These past few weeks I’ve been doing squats, weight lifting, and long-distance speed-walking. I’ve gathered enough cash to stuff a mattress, and have been making detailed lists and plans. Then there’s been the hard work on emotional and mental readiness with affirmations such as: “I have what it takes! I can do it! I will triumph!”
Okay, you’re right, shopping at Costco isn’t quite like entering a triathlon, and maybe I’m exaggerating just a little, but I’ve gotta tell you, to me this trip I make monthly to quarterly feels like an Olympic event.

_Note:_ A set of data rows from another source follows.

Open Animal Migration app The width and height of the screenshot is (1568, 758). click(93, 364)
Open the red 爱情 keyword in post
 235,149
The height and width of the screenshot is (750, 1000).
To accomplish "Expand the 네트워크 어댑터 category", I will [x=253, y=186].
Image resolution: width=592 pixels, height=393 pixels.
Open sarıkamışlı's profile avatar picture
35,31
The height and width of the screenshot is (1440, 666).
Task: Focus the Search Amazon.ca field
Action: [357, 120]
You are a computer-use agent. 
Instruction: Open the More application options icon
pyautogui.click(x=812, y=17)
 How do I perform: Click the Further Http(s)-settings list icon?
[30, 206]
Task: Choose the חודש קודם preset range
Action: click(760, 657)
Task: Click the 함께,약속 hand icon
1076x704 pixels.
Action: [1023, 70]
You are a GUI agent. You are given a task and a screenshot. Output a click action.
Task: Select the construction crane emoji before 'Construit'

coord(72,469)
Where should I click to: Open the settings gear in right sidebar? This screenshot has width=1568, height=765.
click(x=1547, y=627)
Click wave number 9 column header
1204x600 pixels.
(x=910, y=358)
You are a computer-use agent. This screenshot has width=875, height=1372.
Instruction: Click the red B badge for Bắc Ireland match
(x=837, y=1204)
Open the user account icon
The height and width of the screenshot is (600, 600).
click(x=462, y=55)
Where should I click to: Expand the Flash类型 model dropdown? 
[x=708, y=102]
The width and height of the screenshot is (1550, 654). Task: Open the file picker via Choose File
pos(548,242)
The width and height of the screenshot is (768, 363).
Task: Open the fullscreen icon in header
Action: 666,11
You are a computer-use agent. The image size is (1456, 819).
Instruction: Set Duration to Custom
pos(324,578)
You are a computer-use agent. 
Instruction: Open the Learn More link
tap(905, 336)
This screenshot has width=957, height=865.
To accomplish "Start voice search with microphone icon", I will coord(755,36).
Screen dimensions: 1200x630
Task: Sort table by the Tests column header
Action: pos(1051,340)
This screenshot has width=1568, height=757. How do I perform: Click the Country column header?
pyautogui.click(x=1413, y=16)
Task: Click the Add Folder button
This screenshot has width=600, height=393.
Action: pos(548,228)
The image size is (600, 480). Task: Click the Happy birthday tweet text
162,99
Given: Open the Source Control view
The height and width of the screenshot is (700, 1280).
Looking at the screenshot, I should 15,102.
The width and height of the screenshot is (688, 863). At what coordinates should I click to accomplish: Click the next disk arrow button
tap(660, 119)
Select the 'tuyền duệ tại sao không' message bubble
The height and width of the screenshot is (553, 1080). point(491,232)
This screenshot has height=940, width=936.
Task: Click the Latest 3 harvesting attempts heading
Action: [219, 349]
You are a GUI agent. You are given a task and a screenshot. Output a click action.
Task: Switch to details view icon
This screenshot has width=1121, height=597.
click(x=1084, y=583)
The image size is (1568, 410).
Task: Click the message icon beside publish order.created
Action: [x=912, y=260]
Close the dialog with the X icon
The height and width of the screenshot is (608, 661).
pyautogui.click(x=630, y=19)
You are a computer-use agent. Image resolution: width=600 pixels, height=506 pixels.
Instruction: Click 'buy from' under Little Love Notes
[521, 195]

For those of you who are familiar with Costco, you know this is not your run-in-and-grab-a-bottle-of-milk kind of store. Oh no. We’re not talking 7-eleven. Comparing Costco to a regular store is like comparing a walk around the church parking lot to the Boston marathon. Just gazing in the distance from the front of this warehouse structure to the bakery in the back, can cause the hearts of even the most courageous and prepared to skip a beat. That is, of course, if we’ve been fortunate enough to make it through the preliminaries — 1. finding parking in what seems like a distant county, 2. making the trek to the front door, and 3. pulling a cart the size of a small truck from one of the seven, mile-long rows.
“Why do you even go in there?” my husband keeps asking. “It’s not like we have kids at home anymore. It sometimes takes us months to use up the stuff in those huge containers. I don’t get it.” I haven’t answered him yet in a way that satisfies him or me. It’s one of those things I can’t explain. Why DO we do what we do? Maybe I shop at Costco for the same reason people climb Mount Everest—because it’s there. Of course, in the case of Costco, not only is it there, but items are there I can’t find anywhere else. And the fact that they’re packaged in such nice big portions—these favorite items—makes my heart beat like a train coming out of a station. Anyway, aren’t big portions the American way—what this country is all about? I’m showing my allegiance, right? Plus there’s the savings part of it as well, an illusion maybe, but it always seems like I’m saving when I buy things in bulk.
Mostly though, I go to Costco for the same reason I suspect the athletes this week are competing in the Olympics. It’s the general exhilaration: the excitement of knowing you’re involved in the big one. Costco, like the Olympics, is the ultimate challenge. It’s the true test of shopping mettle.
To be continued . . .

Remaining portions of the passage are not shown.